This week’s post will be the second part of a three part series where I discuss the philosophy that makes up the core of my business. If you missed part 1, you can find it below.

Part 1: Protecting and enhancing the environment and human health
Part 2: Building a local economy
Part 3: Creating a community of entrepreneurs

Let’s consider for a moment a random object that we come into contact with on a regular basis. How about a soda can, just the can itself. The production of something as simple as a soda can is immensely complex. The bauxite is mined in Africa or Guinea, shipped off to either Europe or the US to be smelted, refined, and produced into alumni, then to China to turn the raw alumina into aluminum sheets, where it is shipped again to the US to be manufactured into cans. It’s then combined with the thingy on top that opens the can, the labels, and the beverage, all of which have their own journey. The components of a single can of soda have circumnavigated the world several times before reaching our hands. Most things that we come into contact with everyday have a similar journey. It’s pretty mind blowing to think about.

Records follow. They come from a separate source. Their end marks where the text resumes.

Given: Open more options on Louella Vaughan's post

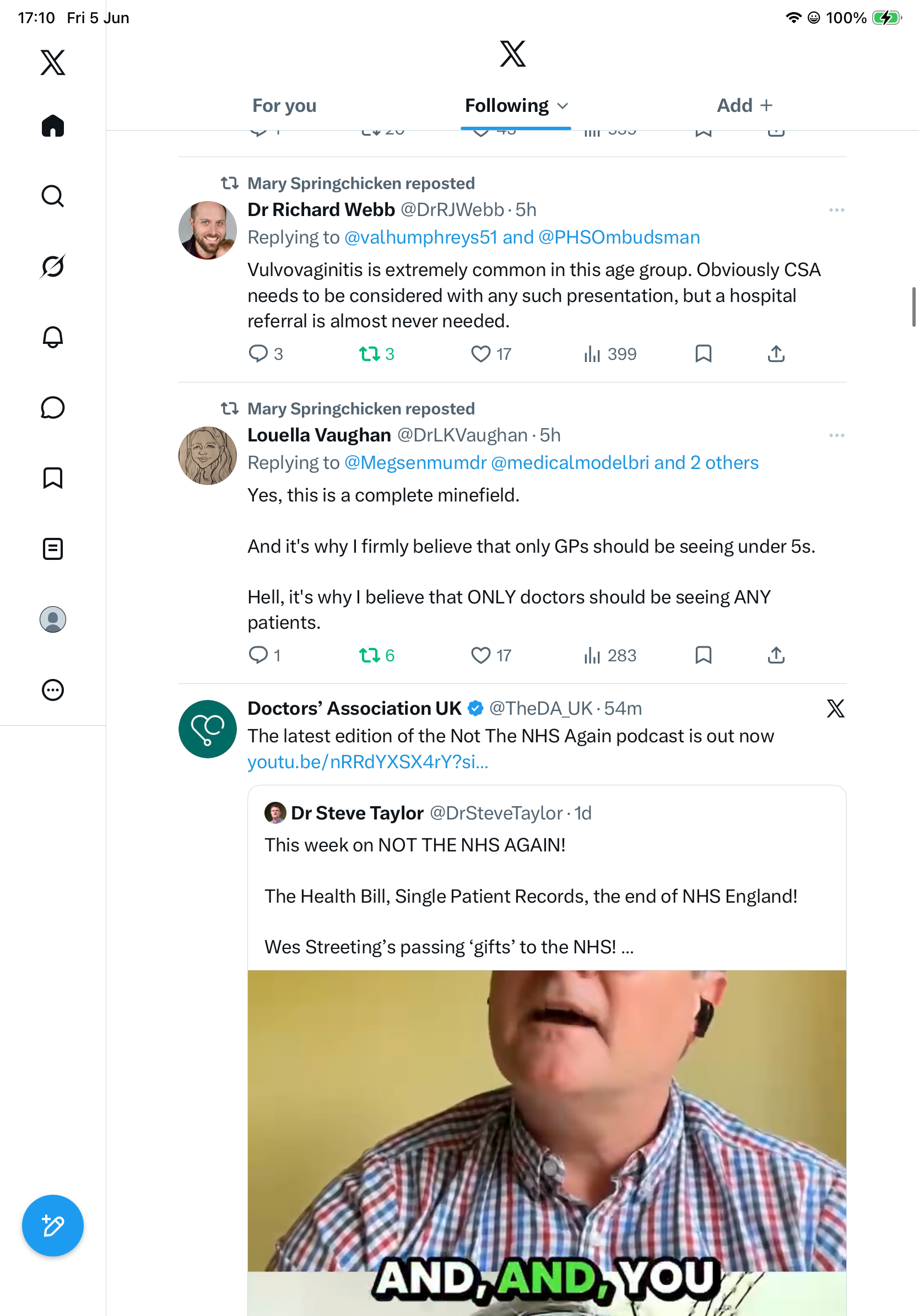Looking at the screenshot, I should (x=836, y=435).
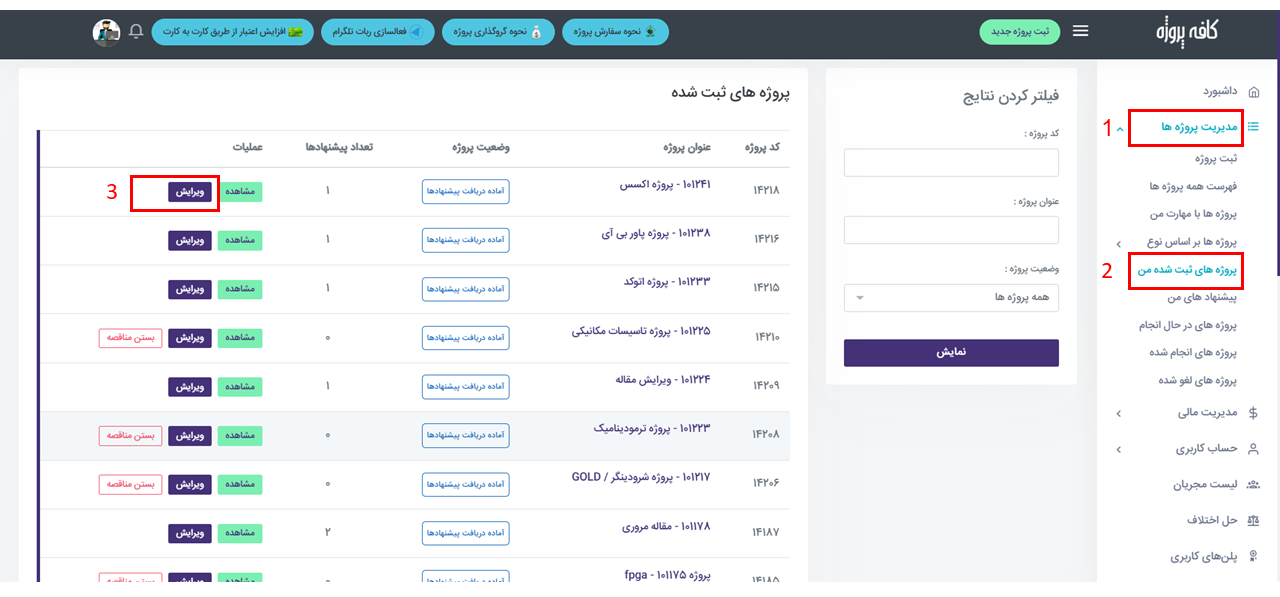The image size is (1280, 597).
Task: Click the dispute resolution scales icon
Action: coord(1254,520)
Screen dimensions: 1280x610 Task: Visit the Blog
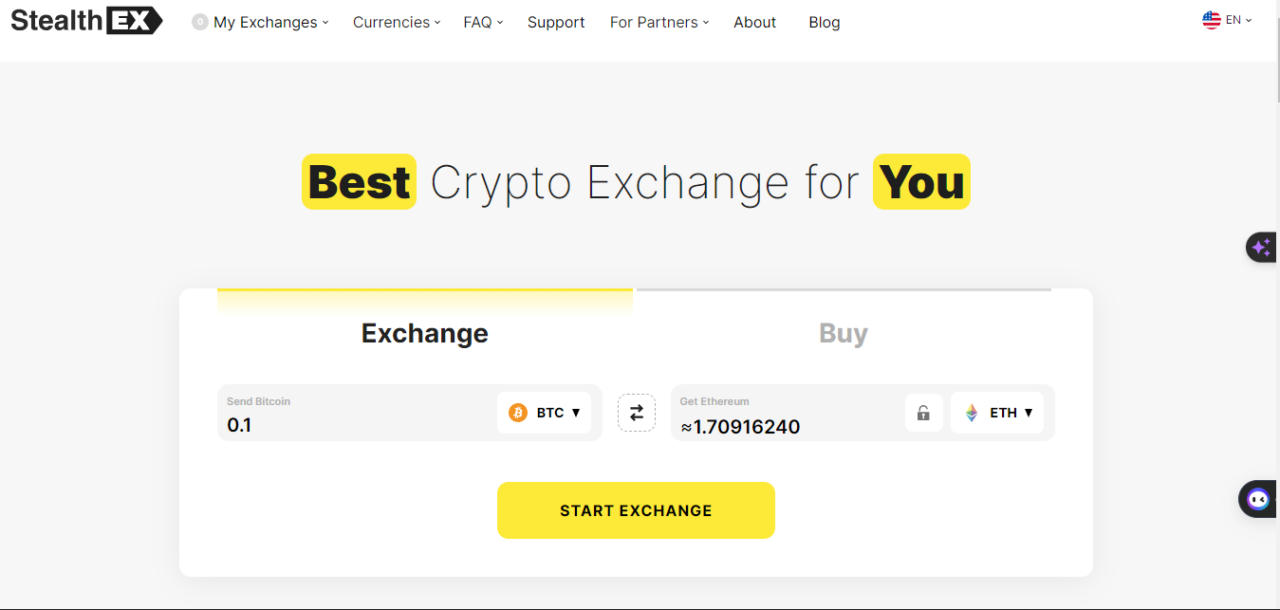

World history, for better or (well, and) for worse, has always steered towards the strengthening of global economic connections. Wars have been fought, world leaders have been overthrown, and elections have been decided to establish, maintain, or to enhance these connections. National economies depend on them. Also mind blowing to think about.

Globalization has resulted in plenty of good. No doubt that it has lifted millions out of poverty. No doubt that it has led to the low cost of essential goods. Since there simply aren’t any local mines and refineries, without globalization, we wouldn’t have soda (ok, maybe not so bad), and, if we are to have automobiles at all, they would be as rare as private jets (though I have always wanted a horse and buggy). Point is, unless we are willing to go back three thousand years, globalization is here to stay.

But of course, it’s a double-edged sword.

First, the global economy is vulnerable to major world events. World War 1 for instance completely disrupted the global connections that were established in the 19th and early 20th centuries, and it wasn’t until the early 1990s that the same level of connectivity was reached, after the fall of the Soviet Union. And most relevant to today: pandemics. Nothing is worse for the global economy than a pandemic: the bubonic plague, yellow fever, and now Covid-19 all resulted in major disruptions that took/will take years to recover from.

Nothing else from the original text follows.